◆ **ИСХОДНЫЙ ОТРЫВОК**
┌──

Выход через сувенирную лавку
Баходыр Юлдашев
Народный артист Узбекистана. Художественный руководитель и главный режиссер театра-студии «Дийдор». Режиссерпостановщик крупных культурных мероприятий и фестивалей, в том числе, «Шарк тароналари»
Б.Ю.: Не соглашусь. Во-первых, я работал в театре Хамзы с 1966 (мне тогда – 21 год). Пришел туда студентом, и первые полгода работал реквизитором. Потом осветителем. Освоил каждую профессию театрального работника. «Дослужился» до художественного руководителя.
MD: Как в армии.
Б.Ю.: Да, точно. И потом – я ведь не с улицы пришел, а из актерской семьи. Мама 40 лет подряд была руководителем театра, и я вырос в театре. Беда современной молодежи в том, что они изучают театральное дело с 17 лет и только с первого курса. А я, в отличие от них, к этому возрасту уже был натаскан. И к 28 годам мой внутренний мир окончательно сформировался. Мне было что сказать, а сам я превратился в опытного театрального деятеля.
MD: Вас называли «неформалом» и «революционером». В 70-е годы XX века люди были готовы к экспериментам? Из 2017 года кажется, что нет.
Б.Ю.: По-разному. Были те, кто это понимал и приходил на спектакли. Были и другие, которые писали жалобы, требовали у высших инстанций обратить на меня особое внимание и не были согласны с моими методами. Уже тогда я понял – быть свободным в инструментах самовыражения очень сложно.
MD: А до этого не понимали?
Б.Ю.: Понимал. Но не ожидал такого количества негатива. Меня называли «националистом» и «режиссером, который ставит спектакли, несовместимые с менталитетом». Но театр без конфликтов и рисков не может существовать. Тогда в театр пришел язык улицы, живой жизни и породил не только новый тип речи, но и артиста. Очереди в театр Хамзы в 1974 году к 28-летнему режиссеру были бесконечными.

└──

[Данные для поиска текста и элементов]
┌──

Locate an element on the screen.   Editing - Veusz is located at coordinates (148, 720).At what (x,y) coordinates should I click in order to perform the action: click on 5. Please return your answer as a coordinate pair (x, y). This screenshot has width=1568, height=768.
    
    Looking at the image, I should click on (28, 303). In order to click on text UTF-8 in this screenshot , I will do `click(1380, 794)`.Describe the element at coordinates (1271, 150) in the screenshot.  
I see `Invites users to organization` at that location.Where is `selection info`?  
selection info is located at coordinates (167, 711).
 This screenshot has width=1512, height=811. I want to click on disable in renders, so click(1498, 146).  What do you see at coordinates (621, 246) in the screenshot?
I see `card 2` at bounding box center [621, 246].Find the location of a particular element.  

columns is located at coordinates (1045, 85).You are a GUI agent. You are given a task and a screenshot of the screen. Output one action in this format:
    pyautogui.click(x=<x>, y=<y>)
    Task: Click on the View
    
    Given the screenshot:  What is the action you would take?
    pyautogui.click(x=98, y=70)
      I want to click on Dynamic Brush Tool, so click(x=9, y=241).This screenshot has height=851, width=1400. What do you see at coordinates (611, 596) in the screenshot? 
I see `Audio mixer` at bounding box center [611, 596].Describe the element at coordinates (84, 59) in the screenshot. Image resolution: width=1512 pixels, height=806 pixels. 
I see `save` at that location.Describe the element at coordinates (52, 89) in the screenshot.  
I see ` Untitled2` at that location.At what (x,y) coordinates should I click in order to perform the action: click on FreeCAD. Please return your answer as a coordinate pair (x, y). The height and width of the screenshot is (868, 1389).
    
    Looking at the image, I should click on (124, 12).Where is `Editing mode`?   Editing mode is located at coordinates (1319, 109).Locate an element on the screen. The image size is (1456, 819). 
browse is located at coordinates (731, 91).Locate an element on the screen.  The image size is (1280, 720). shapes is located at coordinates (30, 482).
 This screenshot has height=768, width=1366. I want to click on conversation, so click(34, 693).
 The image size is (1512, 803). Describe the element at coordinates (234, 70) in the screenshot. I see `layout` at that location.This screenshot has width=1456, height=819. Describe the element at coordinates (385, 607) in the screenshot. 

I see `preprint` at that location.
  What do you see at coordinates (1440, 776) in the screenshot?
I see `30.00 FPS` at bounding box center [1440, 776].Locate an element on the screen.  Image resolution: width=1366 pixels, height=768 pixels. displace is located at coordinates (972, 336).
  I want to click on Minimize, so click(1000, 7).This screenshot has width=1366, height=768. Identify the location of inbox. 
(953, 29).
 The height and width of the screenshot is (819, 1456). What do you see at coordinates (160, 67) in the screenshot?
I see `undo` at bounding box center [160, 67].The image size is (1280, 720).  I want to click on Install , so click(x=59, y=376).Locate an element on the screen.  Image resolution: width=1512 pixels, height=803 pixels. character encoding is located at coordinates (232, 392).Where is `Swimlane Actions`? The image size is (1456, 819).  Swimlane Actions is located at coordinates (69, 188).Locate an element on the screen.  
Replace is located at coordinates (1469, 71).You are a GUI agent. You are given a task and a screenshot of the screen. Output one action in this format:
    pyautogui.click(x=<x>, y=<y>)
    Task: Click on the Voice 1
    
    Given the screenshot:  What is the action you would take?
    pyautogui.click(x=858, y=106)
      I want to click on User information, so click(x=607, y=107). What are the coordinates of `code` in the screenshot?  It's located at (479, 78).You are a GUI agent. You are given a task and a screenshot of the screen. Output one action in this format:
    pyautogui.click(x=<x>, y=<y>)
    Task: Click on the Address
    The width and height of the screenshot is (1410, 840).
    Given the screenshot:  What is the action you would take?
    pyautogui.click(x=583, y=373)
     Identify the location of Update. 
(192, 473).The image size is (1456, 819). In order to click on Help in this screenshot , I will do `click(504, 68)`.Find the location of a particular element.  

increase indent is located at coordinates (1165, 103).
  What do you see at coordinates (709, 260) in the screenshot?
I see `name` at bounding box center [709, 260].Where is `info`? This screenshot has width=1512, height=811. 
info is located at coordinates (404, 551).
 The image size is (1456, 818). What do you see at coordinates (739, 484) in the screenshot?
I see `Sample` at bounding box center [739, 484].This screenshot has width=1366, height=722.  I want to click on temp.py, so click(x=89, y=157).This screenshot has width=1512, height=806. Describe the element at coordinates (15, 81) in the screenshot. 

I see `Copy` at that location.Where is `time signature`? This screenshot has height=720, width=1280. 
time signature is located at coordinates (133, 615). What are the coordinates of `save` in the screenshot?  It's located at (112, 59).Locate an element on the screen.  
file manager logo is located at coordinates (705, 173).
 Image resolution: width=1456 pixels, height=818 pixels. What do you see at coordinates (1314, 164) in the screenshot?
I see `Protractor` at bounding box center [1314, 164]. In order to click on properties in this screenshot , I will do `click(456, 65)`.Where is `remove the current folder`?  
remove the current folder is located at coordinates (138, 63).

└──

◆ **ЦЕЛЬ УПРАЖНЕНИЯ**
Продолжите интервью с Баходыром Юлдашевым, начав сразу после его последней реплики. Данные никак не связаны с интервью.

◆ **ОТВЕТ НА ЗАДАНИЕ**
MD: 33 года спустя вашего ухода из театра Хамзы, вы нашли себя в маленьком театре-студии…
Б.Ю.: Послушайте, театральным зрителем, как и театральным режиссером, быть очень тяжело. Нужно иметь базу за плечами, чтобы понимать, о чем идет речь. Ведь зачем сейчас идти в театр, вы знаете?
MD: Не очень.
Б.Ю.: А я знаю, почему. Сейчас люди не говорят: «Пойдем в театр. Там такой-то режиссер поставил спектакль!» Сюда приходила и приходит разношерстная публика, и главная задача режиссера – заставить общую массу зрителей стать единым организмом – переживать за Гамлета до последней секунды его жизни. Иногда мне это удавалось. А некоторым – не удается.
MD: Тогда я спрошу у вас издалека.
Б.Ю.: Попробуйте.
MD: История знает немало примеров, когда люди, достигая серьезных успехов, умышленно уходят в «глубинку», сбрасывают груз ожиданий и занимаются своим делом в узком кругу…
Б.Ю.: В келью?
MD: Да.
Б.Ю.: Интересно это. И понятие это само по себе. Знаете, я к этому стремился всю свою сознательную жизнь.
MD: Уединиться?
Б.Ю.: Да. Например, когда к Амиру Темуру приходили его визири или военачальники, сообщая ему о каких-то серьезных текущих проблемах, Тамерлан не отвечал сразу. Он уходил в свою так называемую келью, подальше от глаз людей, проводил в ней до 15 суток и выходил с готовым решением. Что он там делал, о чем думал, как приходил к решению – этого никто не знает. Уединение нужно всем.
Есть те, кто должен, и те, кто может. я отношу себя ко вторым.
MD: То есть, после организации праздника ко Дню Независимости…
Б.Ю.: Или «Шарк тароналари», для меня было важно прийти в этот театр и разговарить с 25 зрителями без преград, напрямую, в небольшом пространстве. И это труднее многого, что я делал в своей жизни.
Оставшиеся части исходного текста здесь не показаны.